Chapter 5 Summary: “Renaissance”

Lewis remembers emerging out of this spiritually dark time in one overpowering moment: He saw an Arthur Rackham illustration for Siegfried and the Twilight of the Gods in a newspaper and was struck by a wave of that same Joy he had experienced in the feeling of “Northernness” as a child. This resurgence restored him to himself and began a whole new era of his life.

Enraptured by Norse mythology and then by Wagner’s Ring cycle, he began writing his own verse version of the Nibelung story, and his indulgent older brother chipped in to buy an edition of the stories with the Rackham illustrations. Lewis was hooked, finding in these legends what he had lacked in his desultory experience of religion: “something very like adoration, some kind of quite disinterested self-abandonment to an object which securely claimed this by simply being the object that it was” (77). This reaction arose not out of a religious belief in the Norse gods, but out of an intense aesthetic devotion that he later learned to understand in the context of his Christianity. This response also made him a deeper appreciator of the natural world. In looking for places in the countryside where he could imagine scenes from Norse myth, he discovered a feeling for natural beauty.
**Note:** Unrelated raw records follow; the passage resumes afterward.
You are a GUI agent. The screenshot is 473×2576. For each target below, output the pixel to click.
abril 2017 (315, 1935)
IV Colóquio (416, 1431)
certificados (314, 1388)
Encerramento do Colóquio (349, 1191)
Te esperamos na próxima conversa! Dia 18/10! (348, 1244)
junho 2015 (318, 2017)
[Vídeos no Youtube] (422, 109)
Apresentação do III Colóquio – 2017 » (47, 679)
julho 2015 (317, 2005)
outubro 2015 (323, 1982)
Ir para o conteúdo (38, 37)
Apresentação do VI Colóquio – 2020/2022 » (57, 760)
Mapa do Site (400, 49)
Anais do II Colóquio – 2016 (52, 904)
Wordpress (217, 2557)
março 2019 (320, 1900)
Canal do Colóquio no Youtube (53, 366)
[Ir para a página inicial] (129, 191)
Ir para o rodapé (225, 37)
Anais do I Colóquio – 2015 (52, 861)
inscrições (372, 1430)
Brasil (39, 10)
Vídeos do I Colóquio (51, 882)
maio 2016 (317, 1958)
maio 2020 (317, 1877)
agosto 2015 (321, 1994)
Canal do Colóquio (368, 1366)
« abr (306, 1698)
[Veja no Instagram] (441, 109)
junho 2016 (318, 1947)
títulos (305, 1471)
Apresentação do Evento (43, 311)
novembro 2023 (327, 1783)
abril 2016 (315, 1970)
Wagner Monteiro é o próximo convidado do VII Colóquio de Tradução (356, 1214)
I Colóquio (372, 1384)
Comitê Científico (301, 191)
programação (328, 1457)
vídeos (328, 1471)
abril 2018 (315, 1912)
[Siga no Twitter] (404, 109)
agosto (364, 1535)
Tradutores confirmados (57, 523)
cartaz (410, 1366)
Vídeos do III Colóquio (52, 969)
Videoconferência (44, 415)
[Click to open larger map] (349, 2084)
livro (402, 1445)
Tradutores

These events, Lewis writes, were the beginning of a split in his life: His inner imaginative life, driven by that painful-pleasurable longing he calls Joy and characterized by his love of the myths, felt increasingly distinct from his daily life. He recalls, as a point of contrast, his and his brother’s continued adventures in their imaginative world. During this period, they united their imagined Animal-Land and India into one nation, Boxen. This lovingly elaborated country was populated by distinctive characters like Lord Big, a flamboyant frog politician who bore no small resemblance to their father (and who, Lewis says, was also a prescient portrait of Winston Churchill). This world, while creative, did not contain that stab of longing: It was just a game and a part of what Lewis calls his “outer” life. At last, Lewis left Chartres and went on scholarship to join his brother at Wyvern.

Preface-Chapter 5 Analysis

The first chapters of Lewis’s spiritual autobiography give us a strong sense of his voice, his humor, and the complexities of his personality. 

At the heart of these chapters is Lewis’s experience of Joy. He chooses to explore this feeling through autobiography rather than, for instance, an essay (though, as later chapters will show, he spent a lot of time working out what Joy meant to him philosophically). This choice suggests that something about Joy is especially personal, as well as generally applicable—and also that it’s outside the reach of certain kinds of thought, or better-served by poetic than prosaic description. 

As Lewis says in his preface, it’s hard to discuss even the most private feeling without running into people who share it with you. However, the places where the feeling of Joy come through to Lewis tell us much about who he is. Consider the importance of the miniature garden to his imaginative life. Like many such impressions, it was in memory that the garden took on its full significance. It was made by his older brother, whom he loved very much. It was a miniature, in some ways both more and less possessable than a real garden: You could hold it in your hands, but not walk in it. It also represented the beauty of nature—as Lewis would describe it, the beauty of Creation. Combining nostalgia, beauty, love, and longing, the miniature garden is not only a source of Joy but a perfect image of Joy.

We also get a sense of one of the contradictions in Lewis’s nature: He is at once a logician and a romantic. His mistrust of his father’s passionate emotionality makes him wry and funny about his own blind spots and failings—but it does not drive him away from vivid emotional experiences of his own.

Perhaps most notable to a new reader of this book is the intensity and honesty of Lewis’s childhood memories. (Fans of his Narnia books may also spot the germ of The Magician’s Nephew in the rambling maze of books and attics that was his childhood home.) Lewis’s childhood remains real and alive to him, and he treats his young self like a real person—not a sentimentalized child, but a thinking being who made better and worse choices.